BEGIN EXTRACTED INFORMATION

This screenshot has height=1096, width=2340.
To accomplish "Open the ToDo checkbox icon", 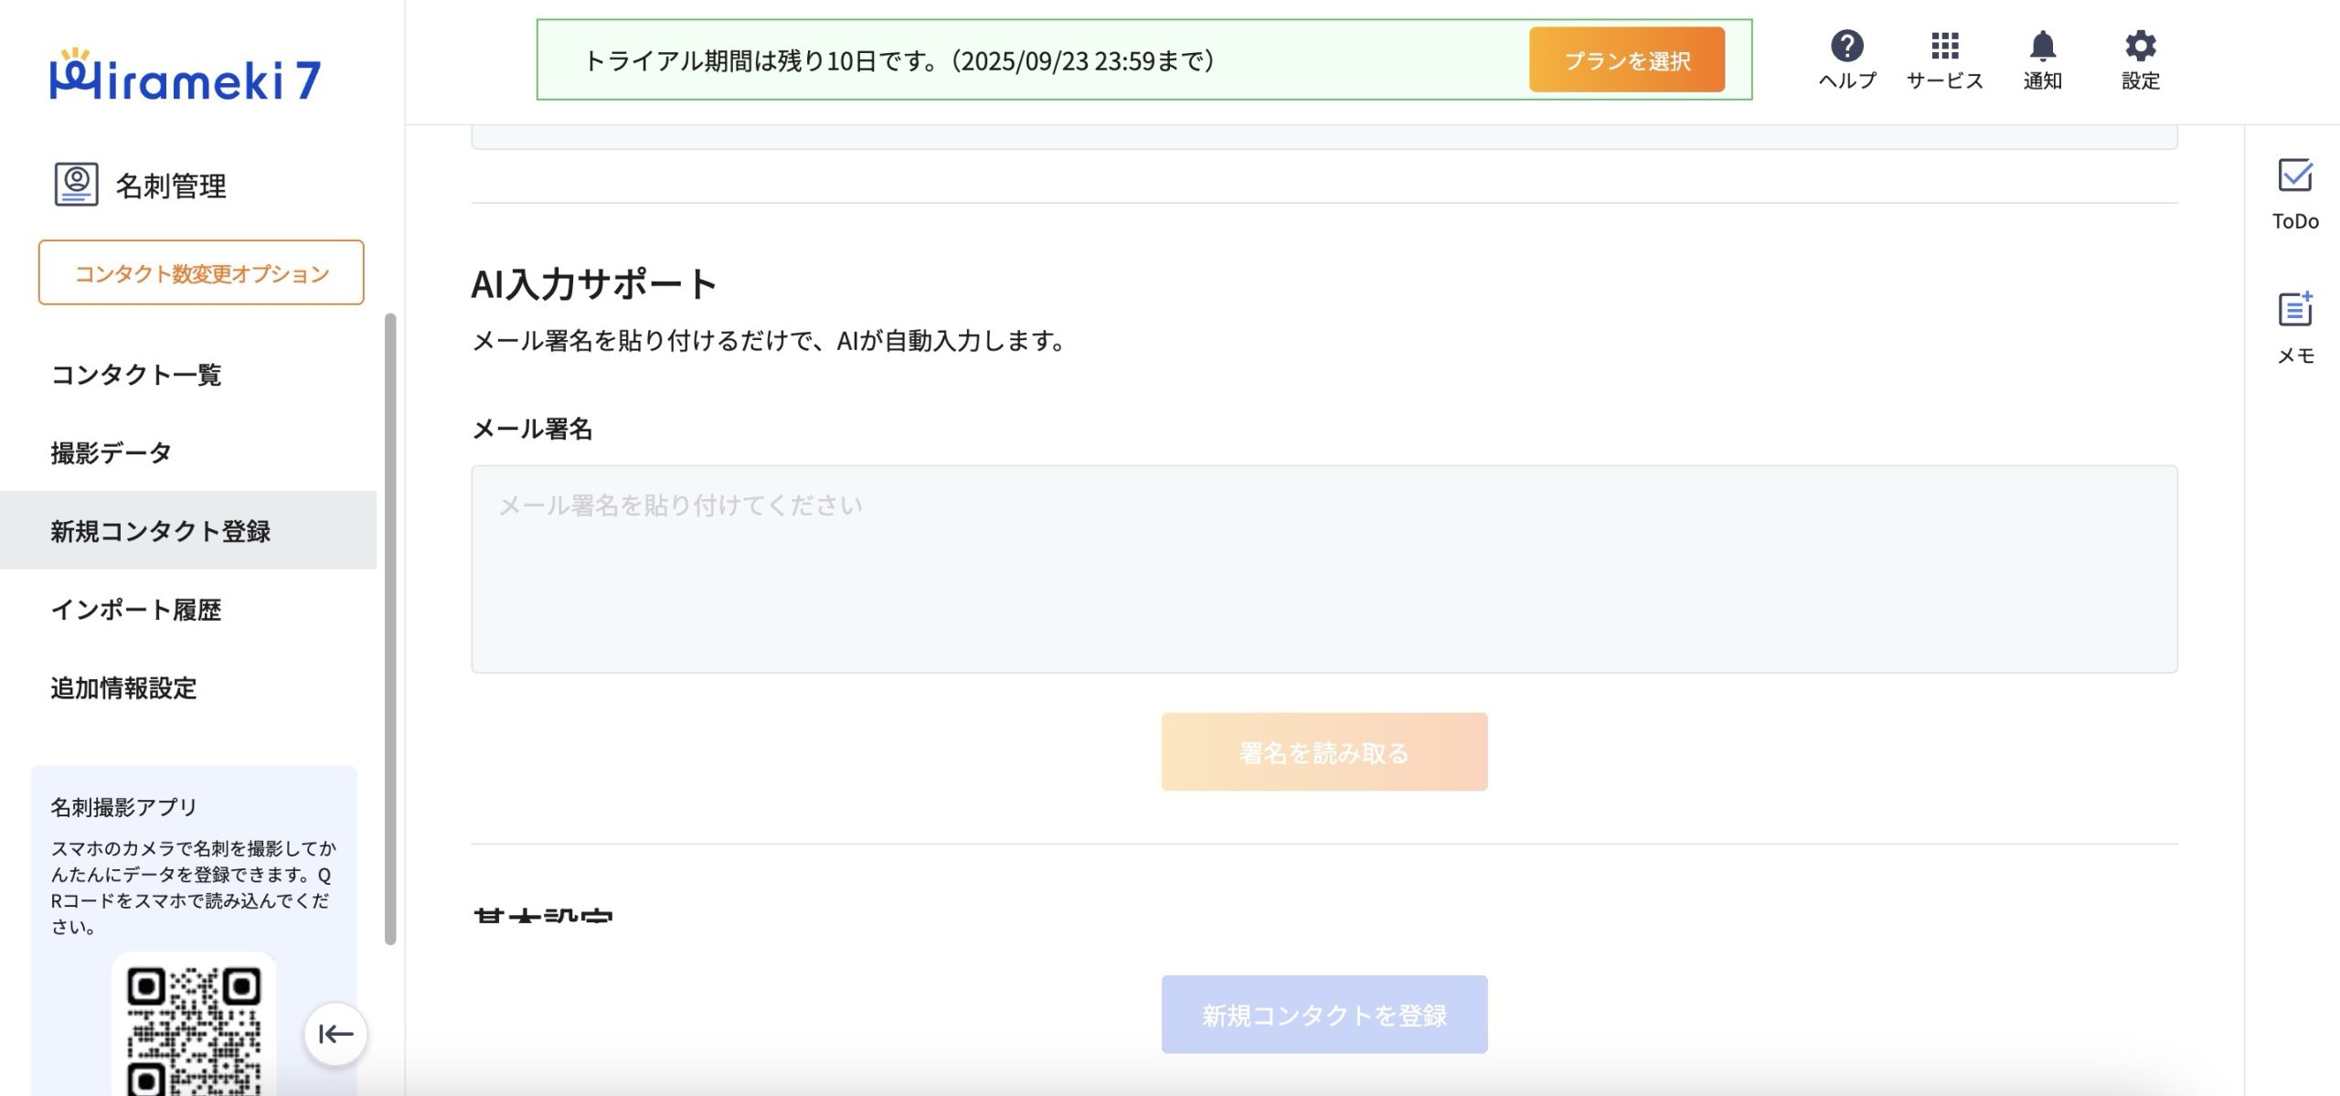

END EXTRACTED INFORMATION
BEGIN EXTRACTED INFORMATION

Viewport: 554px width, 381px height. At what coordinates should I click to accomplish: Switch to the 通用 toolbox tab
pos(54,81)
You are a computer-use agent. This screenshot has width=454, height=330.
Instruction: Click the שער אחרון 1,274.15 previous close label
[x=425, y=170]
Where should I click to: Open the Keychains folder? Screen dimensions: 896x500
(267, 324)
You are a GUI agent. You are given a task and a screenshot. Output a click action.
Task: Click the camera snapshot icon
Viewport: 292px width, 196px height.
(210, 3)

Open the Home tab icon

END EXTRACTED INFORMATION

REQUIRED TASK> Transcribe the records word for word, starting at the line containing "You are a computer-use" and ending at the line containing "Open the Home tab icon", with both of those lines included.

RESPONSE>
You are a computer-use agent. This screenshot has width=454, height=330.
Instruction: Click the שער אחרון 1,274.15 previous close label
[x=425, y=170]
Where should I click to: Open the Keychains folder? Screen dimensions: 896x500
(267, 324)
You are a GUI agent. You are given a task and a screenshot. Output a click action.
Task: Click the camera snapshot icon
Viewport: 292px width, 196px height.
(210, 3)

Open the Home tab icon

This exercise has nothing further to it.